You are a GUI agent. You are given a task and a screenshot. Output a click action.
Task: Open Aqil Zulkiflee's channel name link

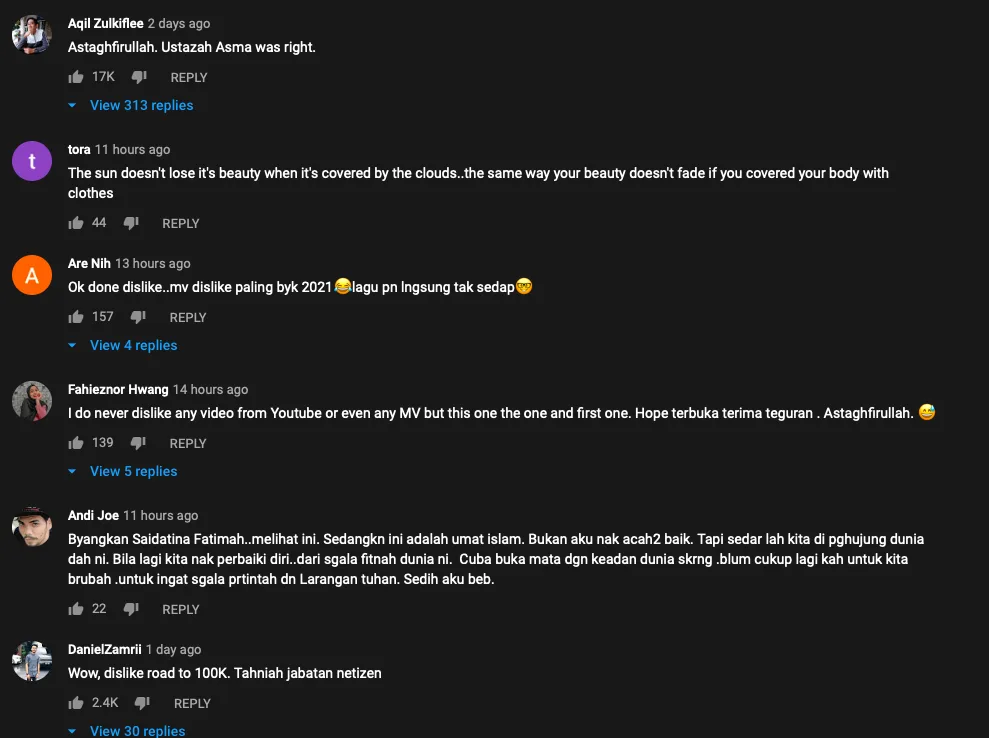point(105,23)
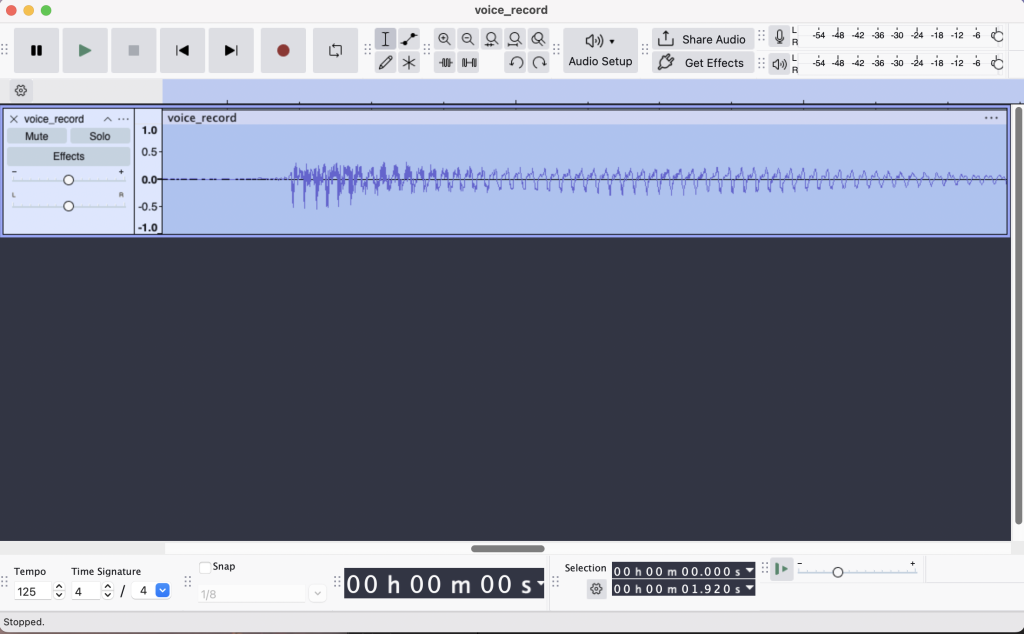Solo the voice_record track

100,136
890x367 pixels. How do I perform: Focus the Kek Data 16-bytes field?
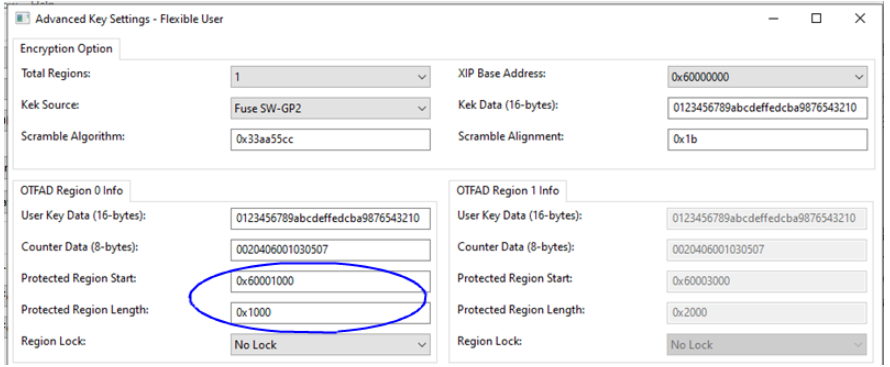767,108
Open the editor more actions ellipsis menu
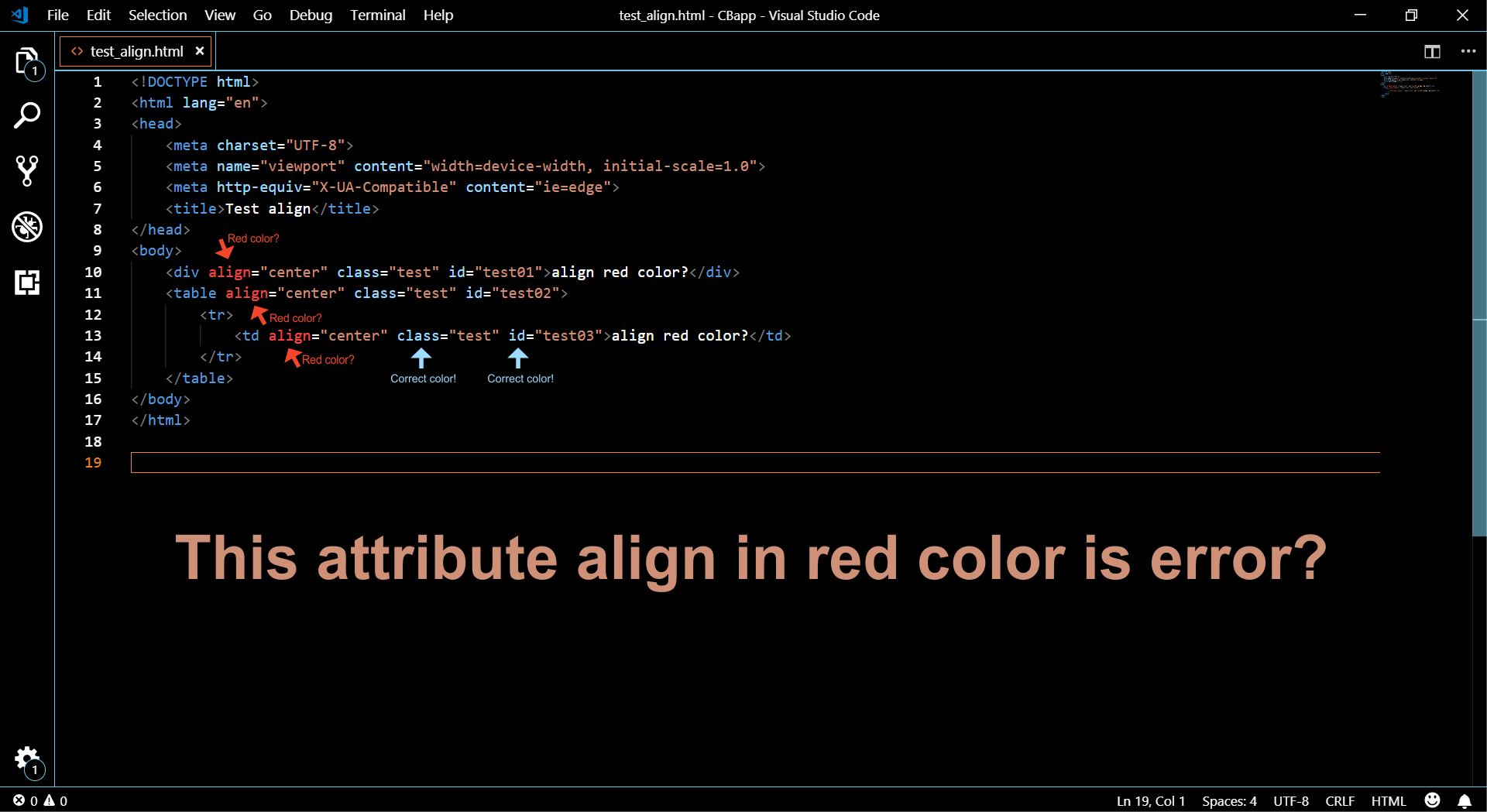Image resolution: width=1487 pixels, height=812 pixels. [1468, 51]
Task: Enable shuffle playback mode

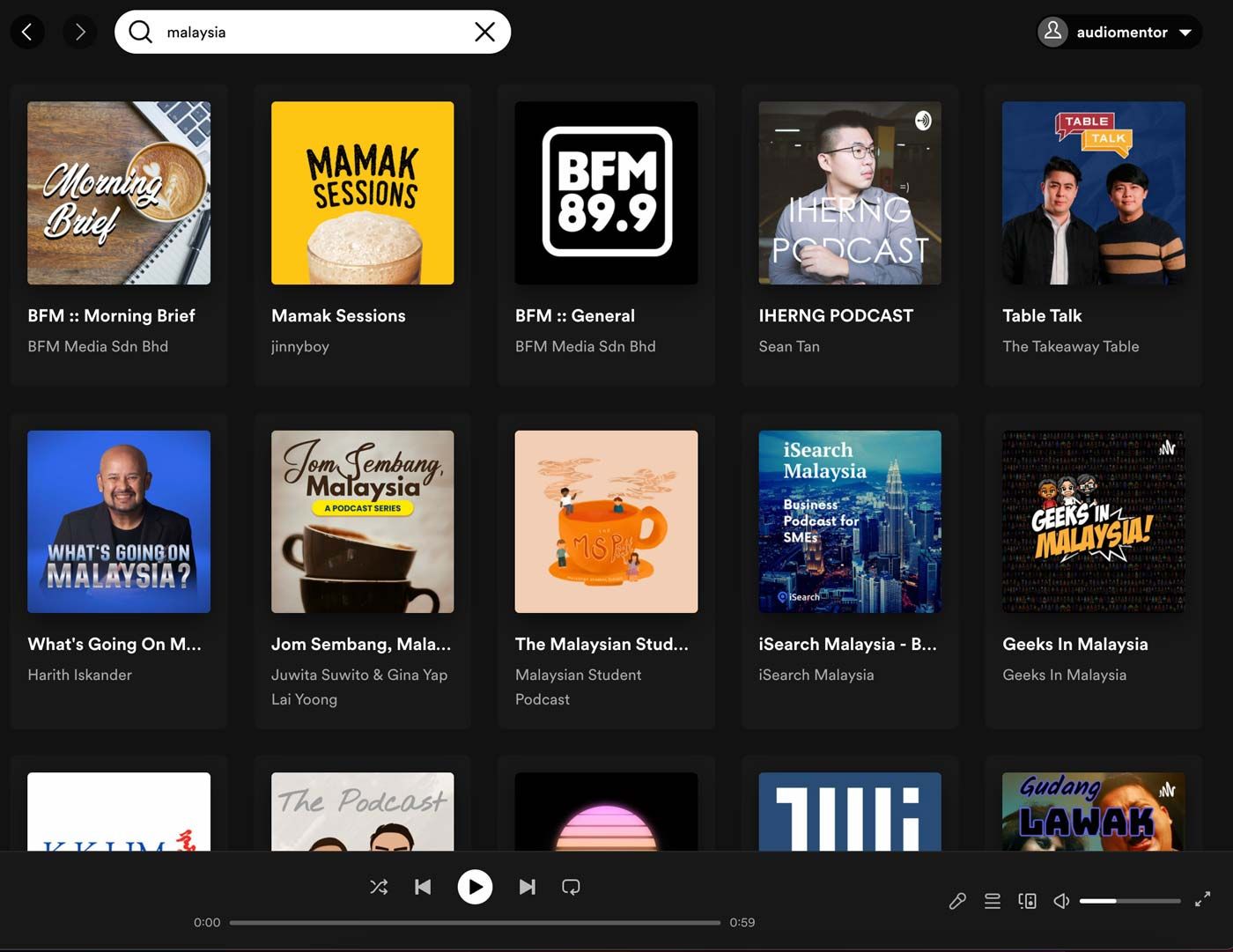Action: (x=379, y=887)
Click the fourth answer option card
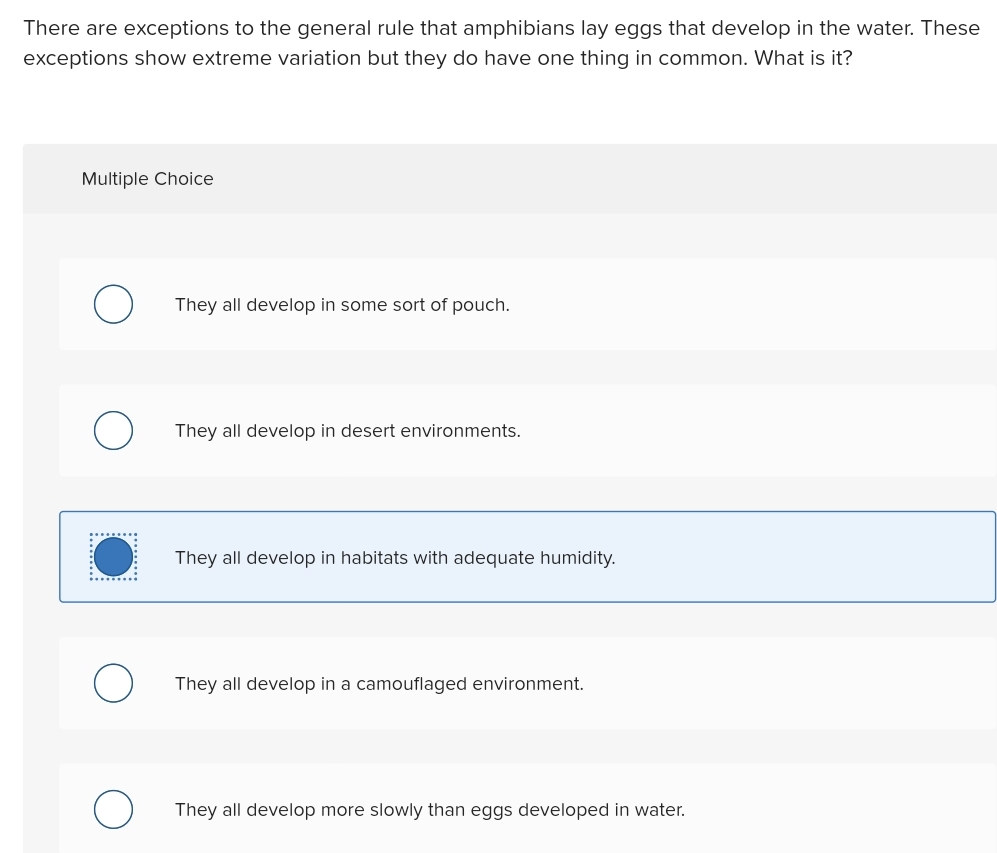 pos(527,683)
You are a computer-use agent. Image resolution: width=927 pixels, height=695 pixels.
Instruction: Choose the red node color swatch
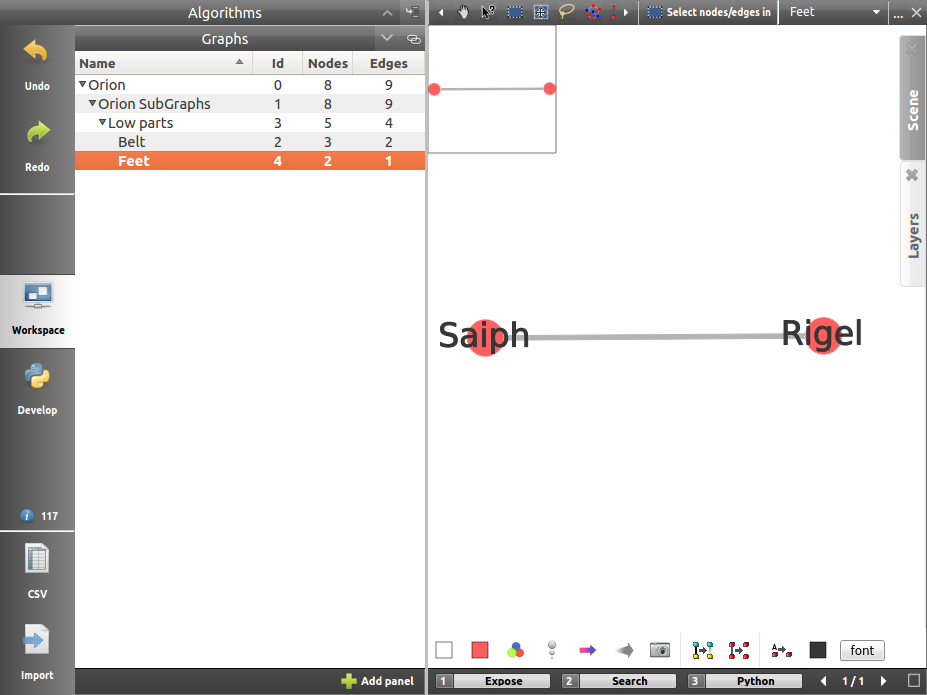(480, 650)
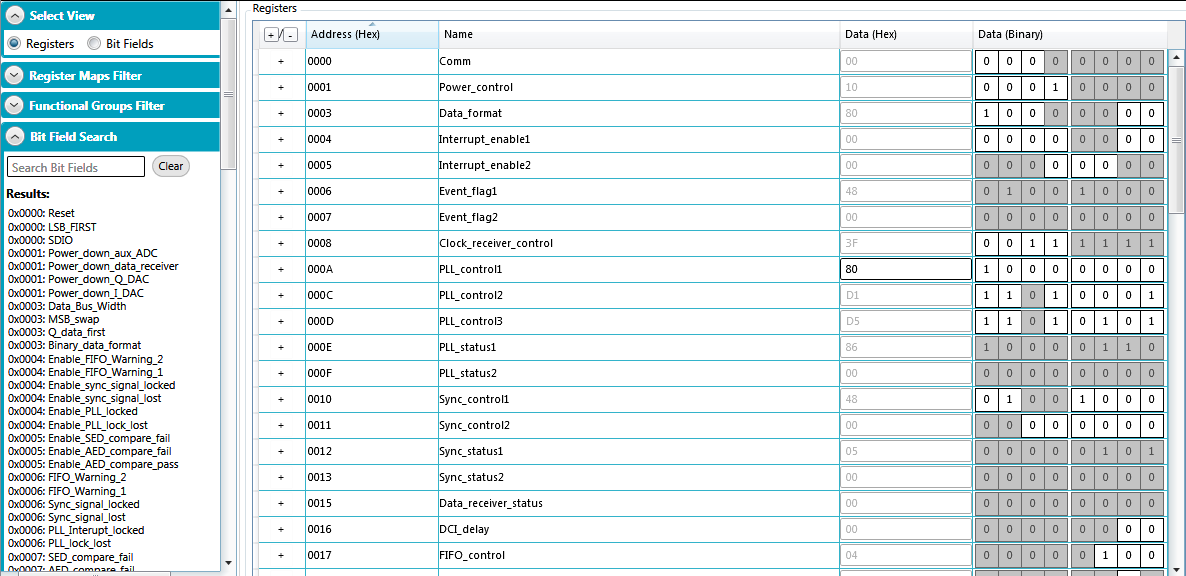Expand the Functional Groups Filter panel

[15, 106]
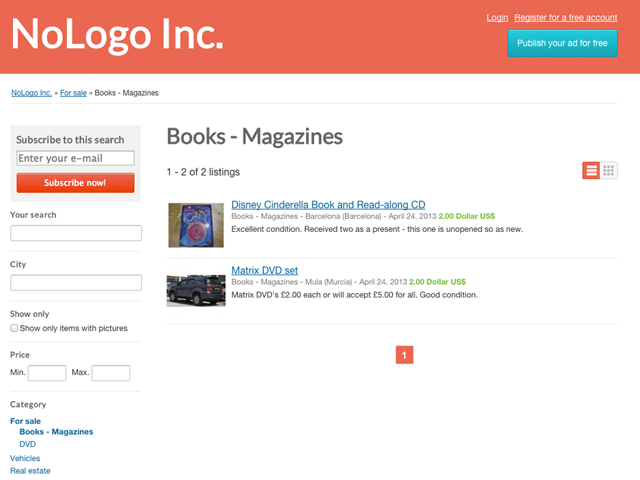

## Task instructions
Identify each line in the records above that contains the word "agent", and copy every such line in full.

## Reply
You are a GUI agent. You are given a task and a screenshot. Output a click action.
You are a computer-use agent. Image resolution: width=927 pixels, height=695 pixels.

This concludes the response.